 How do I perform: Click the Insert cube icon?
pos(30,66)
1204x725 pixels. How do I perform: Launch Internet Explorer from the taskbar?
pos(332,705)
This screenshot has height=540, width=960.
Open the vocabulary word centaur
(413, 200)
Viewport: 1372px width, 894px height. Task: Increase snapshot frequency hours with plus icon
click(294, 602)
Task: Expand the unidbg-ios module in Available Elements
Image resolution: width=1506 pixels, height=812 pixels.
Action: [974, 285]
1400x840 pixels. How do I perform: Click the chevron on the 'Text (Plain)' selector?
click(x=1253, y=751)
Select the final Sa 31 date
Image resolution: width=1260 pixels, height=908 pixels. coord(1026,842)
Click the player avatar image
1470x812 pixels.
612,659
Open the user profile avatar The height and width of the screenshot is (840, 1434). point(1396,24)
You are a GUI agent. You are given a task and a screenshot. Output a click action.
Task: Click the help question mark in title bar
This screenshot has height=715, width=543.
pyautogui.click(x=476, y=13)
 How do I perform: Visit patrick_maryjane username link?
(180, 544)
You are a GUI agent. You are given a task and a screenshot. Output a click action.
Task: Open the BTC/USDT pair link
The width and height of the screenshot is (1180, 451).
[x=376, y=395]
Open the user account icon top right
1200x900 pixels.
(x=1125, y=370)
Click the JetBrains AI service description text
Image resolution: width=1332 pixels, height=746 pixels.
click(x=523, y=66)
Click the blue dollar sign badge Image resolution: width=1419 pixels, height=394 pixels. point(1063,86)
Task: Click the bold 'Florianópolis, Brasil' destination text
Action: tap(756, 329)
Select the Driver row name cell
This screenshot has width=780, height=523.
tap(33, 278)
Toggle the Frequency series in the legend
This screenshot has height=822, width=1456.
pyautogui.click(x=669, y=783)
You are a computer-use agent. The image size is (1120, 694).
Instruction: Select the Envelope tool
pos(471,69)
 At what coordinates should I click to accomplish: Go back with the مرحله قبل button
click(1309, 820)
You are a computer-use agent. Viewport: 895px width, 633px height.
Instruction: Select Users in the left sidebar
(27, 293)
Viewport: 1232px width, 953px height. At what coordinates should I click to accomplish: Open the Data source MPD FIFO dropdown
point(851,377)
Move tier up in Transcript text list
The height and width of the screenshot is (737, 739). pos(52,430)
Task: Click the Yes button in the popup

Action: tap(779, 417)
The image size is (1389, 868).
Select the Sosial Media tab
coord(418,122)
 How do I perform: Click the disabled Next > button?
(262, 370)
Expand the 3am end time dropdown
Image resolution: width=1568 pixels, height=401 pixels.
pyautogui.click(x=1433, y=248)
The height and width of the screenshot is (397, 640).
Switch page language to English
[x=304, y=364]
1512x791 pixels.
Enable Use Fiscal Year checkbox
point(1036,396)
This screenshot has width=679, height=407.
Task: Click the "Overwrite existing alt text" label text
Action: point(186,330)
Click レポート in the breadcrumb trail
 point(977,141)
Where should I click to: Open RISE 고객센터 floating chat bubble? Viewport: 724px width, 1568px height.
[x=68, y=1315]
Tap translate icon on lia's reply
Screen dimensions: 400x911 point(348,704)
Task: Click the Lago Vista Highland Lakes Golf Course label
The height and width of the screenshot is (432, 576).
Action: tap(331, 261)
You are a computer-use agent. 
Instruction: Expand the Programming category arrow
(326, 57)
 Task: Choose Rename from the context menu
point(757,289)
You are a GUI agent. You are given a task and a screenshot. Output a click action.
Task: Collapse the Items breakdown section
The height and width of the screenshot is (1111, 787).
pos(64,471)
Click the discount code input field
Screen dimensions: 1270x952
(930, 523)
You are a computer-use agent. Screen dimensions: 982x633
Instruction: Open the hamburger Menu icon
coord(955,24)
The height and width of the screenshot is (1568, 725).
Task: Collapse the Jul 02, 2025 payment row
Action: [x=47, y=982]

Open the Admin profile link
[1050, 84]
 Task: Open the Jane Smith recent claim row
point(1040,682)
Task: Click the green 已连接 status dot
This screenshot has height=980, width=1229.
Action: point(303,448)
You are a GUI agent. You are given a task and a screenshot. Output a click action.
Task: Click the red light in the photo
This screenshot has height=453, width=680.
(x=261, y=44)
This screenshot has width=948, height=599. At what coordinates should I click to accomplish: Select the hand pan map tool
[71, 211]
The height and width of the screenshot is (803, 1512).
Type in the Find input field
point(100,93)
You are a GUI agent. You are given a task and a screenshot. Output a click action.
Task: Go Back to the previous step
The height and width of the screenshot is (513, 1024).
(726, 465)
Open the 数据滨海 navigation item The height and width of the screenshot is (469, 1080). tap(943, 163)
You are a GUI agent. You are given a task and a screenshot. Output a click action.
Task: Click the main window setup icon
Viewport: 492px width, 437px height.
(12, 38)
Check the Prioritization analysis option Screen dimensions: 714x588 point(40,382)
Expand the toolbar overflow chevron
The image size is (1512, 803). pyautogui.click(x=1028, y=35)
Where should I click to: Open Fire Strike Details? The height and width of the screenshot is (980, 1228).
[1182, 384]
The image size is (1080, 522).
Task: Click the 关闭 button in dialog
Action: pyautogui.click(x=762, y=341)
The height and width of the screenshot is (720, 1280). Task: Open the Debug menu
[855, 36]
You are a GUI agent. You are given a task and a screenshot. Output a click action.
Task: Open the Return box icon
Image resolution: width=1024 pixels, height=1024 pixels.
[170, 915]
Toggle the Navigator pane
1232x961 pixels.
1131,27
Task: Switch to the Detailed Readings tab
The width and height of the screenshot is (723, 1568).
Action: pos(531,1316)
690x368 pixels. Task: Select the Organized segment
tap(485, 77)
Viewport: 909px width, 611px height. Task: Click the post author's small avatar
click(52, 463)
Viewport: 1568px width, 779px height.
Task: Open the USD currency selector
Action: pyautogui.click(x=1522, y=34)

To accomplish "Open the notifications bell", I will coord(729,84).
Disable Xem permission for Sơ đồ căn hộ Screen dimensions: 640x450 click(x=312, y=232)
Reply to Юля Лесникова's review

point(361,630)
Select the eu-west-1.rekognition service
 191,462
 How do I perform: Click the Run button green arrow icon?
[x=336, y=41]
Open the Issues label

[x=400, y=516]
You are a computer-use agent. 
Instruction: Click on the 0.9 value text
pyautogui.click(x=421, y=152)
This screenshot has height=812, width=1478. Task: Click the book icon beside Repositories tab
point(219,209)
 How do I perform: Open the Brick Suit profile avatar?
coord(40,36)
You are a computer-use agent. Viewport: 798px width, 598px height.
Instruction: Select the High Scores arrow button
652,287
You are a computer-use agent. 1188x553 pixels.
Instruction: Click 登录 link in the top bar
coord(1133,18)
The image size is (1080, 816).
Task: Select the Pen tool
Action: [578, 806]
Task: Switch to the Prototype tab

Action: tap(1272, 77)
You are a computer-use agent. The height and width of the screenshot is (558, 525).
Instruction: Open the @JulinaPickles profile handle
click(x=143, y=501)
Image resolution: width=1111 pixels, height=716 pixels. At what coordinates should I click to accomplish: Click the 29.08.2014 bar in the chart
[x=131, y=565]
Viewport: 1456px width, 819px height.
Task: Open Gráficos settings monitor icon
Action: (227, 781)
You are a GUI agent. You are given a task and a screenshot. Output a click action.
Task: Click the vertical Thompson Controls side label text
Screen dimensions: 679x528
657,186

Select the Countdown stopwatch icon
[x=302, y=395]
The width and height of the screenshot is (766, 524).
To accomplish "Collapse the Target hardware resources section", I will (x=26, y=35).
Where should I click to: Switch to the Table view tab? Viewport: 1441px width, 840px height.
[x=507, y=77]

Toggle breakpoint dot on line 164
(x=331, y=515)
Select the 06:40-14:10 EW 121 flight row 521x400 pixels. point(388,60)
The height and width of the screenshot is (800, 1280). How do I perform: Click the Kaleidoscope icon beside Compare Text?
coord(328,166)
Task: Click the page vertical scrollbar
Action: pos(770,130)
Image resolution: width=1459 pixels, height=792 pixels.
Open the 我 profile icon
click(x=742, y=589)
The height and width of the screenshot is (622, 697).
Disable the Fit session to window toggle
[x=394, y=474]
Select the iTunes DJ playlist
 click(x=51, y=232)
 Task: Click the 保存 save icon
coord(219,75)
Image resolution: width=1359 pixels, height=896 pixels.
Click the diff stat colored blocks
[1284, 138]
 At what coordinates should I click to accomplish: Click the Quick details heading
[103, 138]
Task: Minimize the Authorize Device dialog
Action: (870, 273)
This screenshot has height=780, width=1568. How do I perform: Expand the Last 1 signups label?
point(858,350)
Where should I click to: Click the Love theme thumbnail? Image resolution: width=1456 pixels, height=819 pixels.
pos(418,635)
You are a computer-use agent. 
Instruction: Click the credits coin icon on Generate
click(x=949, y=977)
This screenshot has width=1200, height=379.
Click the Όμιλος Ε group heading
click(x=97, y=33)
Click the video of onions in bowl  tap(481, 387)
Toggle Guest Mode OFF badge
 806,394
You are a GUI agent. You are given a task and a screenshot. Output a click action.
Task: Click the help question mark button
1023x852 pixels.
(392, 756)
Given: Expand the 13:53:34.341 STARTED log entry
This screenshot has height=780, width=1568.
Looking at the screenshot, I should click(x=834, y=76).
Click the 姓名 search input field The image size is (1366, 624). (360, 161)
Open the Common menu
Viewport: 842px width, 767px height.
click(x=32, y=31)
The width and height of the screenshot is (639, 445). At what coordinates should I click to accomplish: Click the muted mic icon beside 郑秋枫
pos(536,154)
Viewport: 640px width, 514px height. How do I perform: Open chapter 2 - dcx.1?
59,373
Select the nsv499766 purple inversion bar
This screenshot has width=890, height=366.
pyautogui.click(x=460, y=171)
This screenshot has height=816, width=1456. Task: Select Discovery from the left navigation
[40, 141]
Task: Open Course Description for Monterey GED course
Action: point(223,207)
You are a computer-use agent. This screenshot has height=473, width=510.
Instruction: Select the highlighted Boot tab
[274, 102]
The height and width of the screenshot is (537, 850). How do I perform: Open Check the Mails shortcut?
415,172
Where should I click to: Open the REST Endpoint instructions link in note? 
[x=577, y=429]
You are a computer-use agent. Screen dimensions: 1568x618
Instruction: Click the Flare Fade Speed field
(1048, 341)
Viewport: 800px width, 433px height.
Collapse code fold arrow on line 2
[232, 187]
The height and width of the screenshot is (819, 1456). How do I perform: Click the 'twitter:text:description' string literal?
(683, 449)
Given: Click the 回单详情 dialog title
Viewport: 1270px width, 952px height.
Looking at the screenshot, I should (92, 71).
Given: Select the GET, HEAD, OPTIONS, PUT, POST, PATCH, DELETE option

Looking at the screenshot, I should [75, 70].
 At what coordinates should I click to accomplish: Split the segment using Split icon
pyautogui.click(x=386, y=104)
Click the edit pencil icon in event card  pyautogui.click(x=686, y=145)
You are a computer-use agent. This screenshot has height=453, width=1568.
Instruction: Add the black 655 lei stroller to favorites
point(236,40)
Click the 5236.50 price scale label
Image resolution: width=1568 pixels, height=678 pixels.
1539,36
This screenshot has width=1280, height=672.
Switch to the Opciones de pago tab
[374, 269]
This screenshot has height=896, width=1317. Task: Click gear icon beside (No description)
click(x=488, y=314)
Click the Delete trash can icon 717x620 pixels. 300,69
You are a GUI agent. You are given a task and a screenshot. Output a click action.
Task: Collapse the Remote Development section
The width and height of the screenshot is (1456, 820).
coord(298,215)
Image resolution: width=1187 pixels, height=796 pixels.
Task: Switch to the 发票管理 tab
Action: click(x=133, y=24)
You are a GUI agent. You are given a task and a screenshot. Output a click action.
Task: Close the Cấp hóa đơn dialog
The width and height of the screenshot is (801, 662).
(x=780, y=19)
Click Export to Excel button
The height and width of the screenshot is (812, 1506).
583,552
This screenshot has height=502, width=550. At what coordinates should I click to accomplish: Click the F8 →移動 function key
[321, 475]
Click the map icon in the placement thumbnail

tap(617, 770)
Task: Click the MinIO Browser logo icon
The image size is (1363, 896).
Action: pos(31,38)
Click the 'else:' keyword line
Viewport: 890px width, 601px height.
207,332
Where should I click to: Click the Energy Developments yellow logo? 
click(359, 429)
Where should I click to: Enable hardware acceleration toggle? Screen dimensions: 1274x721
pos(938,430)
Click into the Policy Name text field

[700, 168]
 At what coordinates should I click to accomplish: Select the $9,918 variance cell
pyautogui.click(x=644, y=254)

==========

== Task directions ==
Rewrite the part of the records above that opens with the line containing "Click the JetBrains" and closes with the line containing "Action: tap(779, 417)" as a numbered list, one line per item, both end lines included and blank lines left out.

== Result of the task ==
1. Click the JetBrains AI service description text
2. Image resolution: width=1332 pixels, height=746 pixels.
3. click(x=523, y=66)
4. Click the blue dollar sign badge Image resolution: width=1419 pixels, height=394 pixels. point(1063,86)
5. Task: Click the bold 'Florianópolis, Brasil' destination text
6. Action: tap(756, 329)
7. Select the Driver row name cell
8. This screenshot has width=780, height=523.
9. tap(33, 278)
10. Toggle the Frequency series in the legend
11. This screenshot has height=822, width=1456.
12. pyautogui.click(x=669, y=783)
13. You are a computer-use agent. The image size is (1120, 694).
14. Instruction: Select the Envelope tool
15. pos(471,69)
16.  At what coordinates should I click to accomplish: Go back with the مرحله قبل button
17. click(1309, 820)
18. You are a computer-use agent. Viewport: 895px width, 633px height.
19. Instruction: Select Users in the left sidebar
20. (27, 293)
21. Viewport: 1232px width, 953px height. At what coordinates should I click to accomplish: Open the Data source MPD FIFO dropdown
22. point(851,377)
23. Move tier up in Transcript text list
24. The height and width of the screenshot is (737, 739). pos(52,430)
25. Task: Click the Yes button in the popup
26. Action: tap(779, 417)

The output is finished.